Last week, the Pew Research Center released a study about religious hostilities around the world. They looked at which religions were being oppressed by the government and where.
(It won’t surprise you to learn that nations under Islamic rule are pretty damn hostile to non-Muslim people.)
The study found that 52 governments rank “high” or “very high” when it comes to religious restrictions. (It was only 40 in 2007.) The number of countries involved has gone from 39 to 56 over the past decade.
Yet the headlines in some Christian news outlets tell a very selective story of how Christianity is the most persecuted religion in the world… which is both technically accurate and utterly misleading.
The Christian Post headline includes “Christians remain most persecuted group.” Conservative legal group ADF offered a similar headline. Arkansas legislator Jason Rapert used that information to say people should join his Christian Nationalism group to “help us organize Christian Lawmakers in defense of religious freedom and end religious persecution around the world.”

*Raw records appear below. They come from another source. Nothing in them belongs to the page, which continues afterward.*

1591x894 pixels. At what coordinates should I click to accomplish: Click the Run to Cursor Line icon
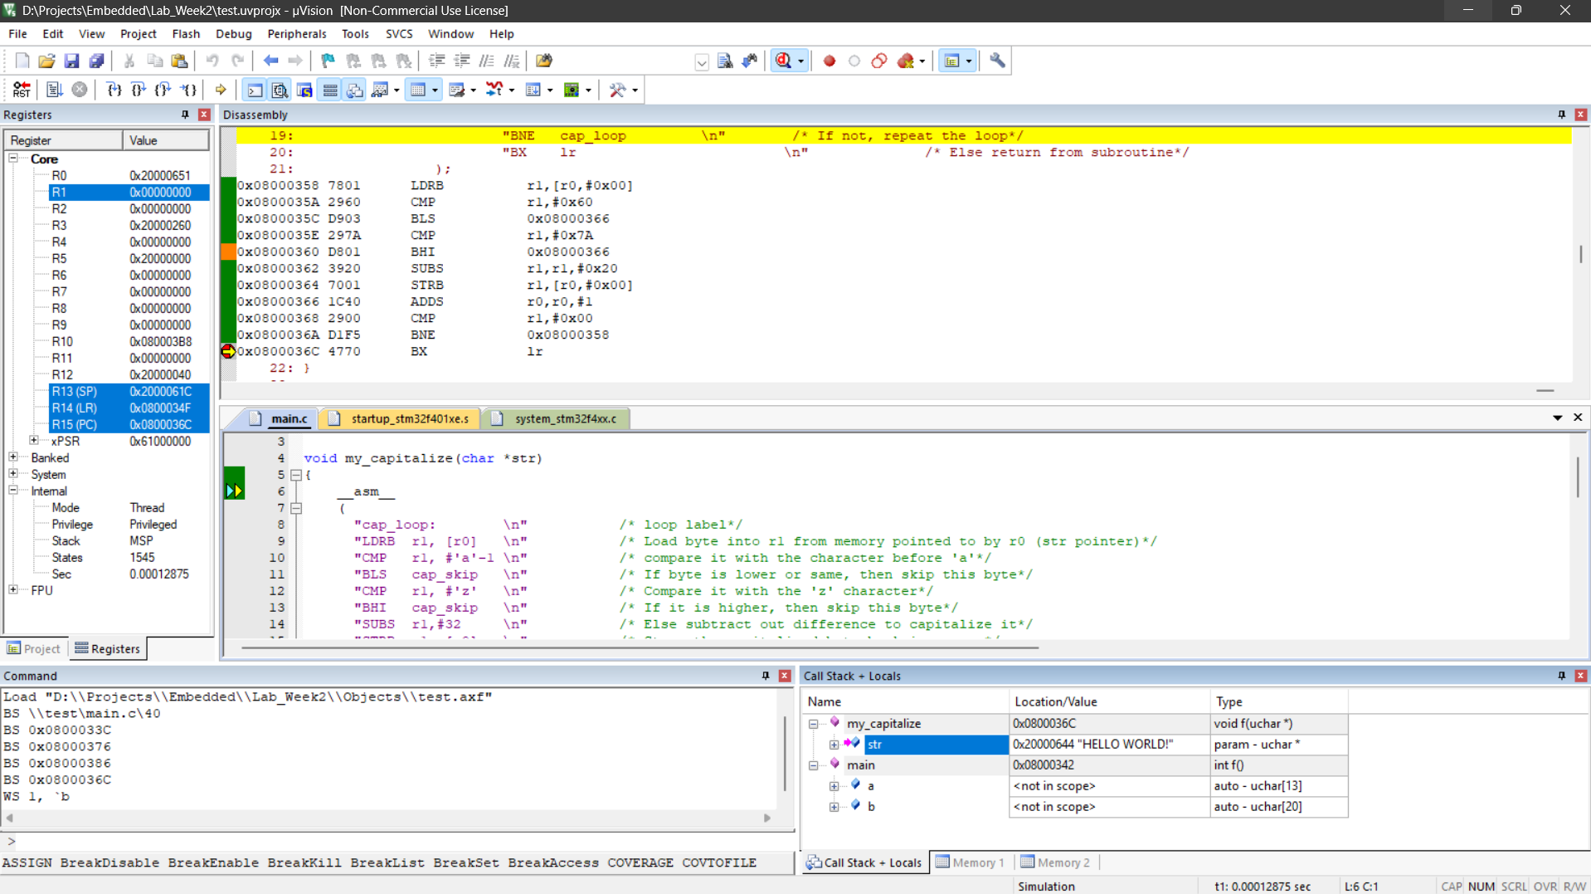coord(189,90)
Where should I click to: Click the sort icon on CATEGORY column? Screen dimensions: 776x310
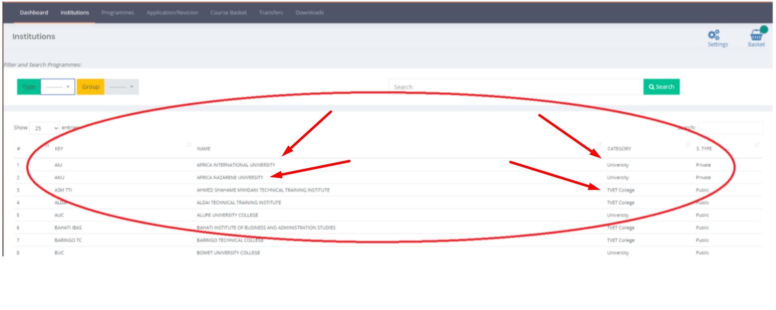(688, 145)
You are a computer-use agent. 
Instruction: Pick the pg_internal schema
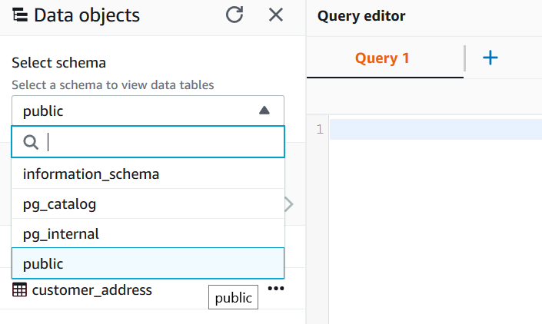[62, 234]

Here’s the chart they all seem to be referring to:
You can see that Christians reported harassment in 143 countries, more than any other group, though Muslims faced harassment in 140. I’m not surprised Christians would be persecuted, especially in Islamic nations. But when Muslims are harassed in that many countries, it means they’re getting harassed in both secular and Islamic countries. (Muslim minorities can be harassed by members of a different Muslim sect.) They can’t win.
The number of countries where non-religious people were persecuted jumped dramatically too. More on that in a bit.
That chart, however, comes with a couple of important caveats that some of the Christian outlets are downplaying or ignoring.
1) Harassment literally includes anything — verbal hate to government oppression. So we don’t know if the incidents reported in those 143 countries were, say, more life-threatening than whatever Muslims faced.
2) Christians and Muslims represent the two largest religious groups in the world, so of course the number of countries in which they reported harassment is going to be higher. It’s not necessarily because they’re hated more; it’s because there’s a lot of them all over the world.
Remember, also, that the United States isn’t a country where Christians are persecuted by the government. Muslims certainly are. It’s almost insulting for U.S. Christians to say they’re being persecuted when there are Christians who literally can’t practice their faith out in the open in some other countries. The U.S. is actually listed as “moderate” on the survey’s “Government Restrictions” index, which shows how oppressive different countries are to all religions. There are four levels and the U.S. isn’t sitting at the good, far end of it. Our nation needs to do better to defend religious freedom. When we do it, other nations inevitably follow suit. When we’re passing Muslim bans for the hell of it, it gives other countries license to discriminate against people on the basis of faith, too.
I would also note that “Unaffiliated” seems to do relatively well in these surveys, suggesting we’re not harassed as much, but I would go back to that quantity/quality argument. While the “harassment count” might be relatively low, remember that the penalty for being an out atheist in some of those countries is execution. Those governments aren’t just going to make your life harder; they’re going to end it if they can.
It should trouble all of us that religious hostilities are on the rise worldwide. It’s no time to play a game of Who’s Most Persecuted — and American Christians are in no position to complain about how rough they have it when damn near every other religious or non-religious group in the world would gladly switch places with them in order to acquire their social status and government power.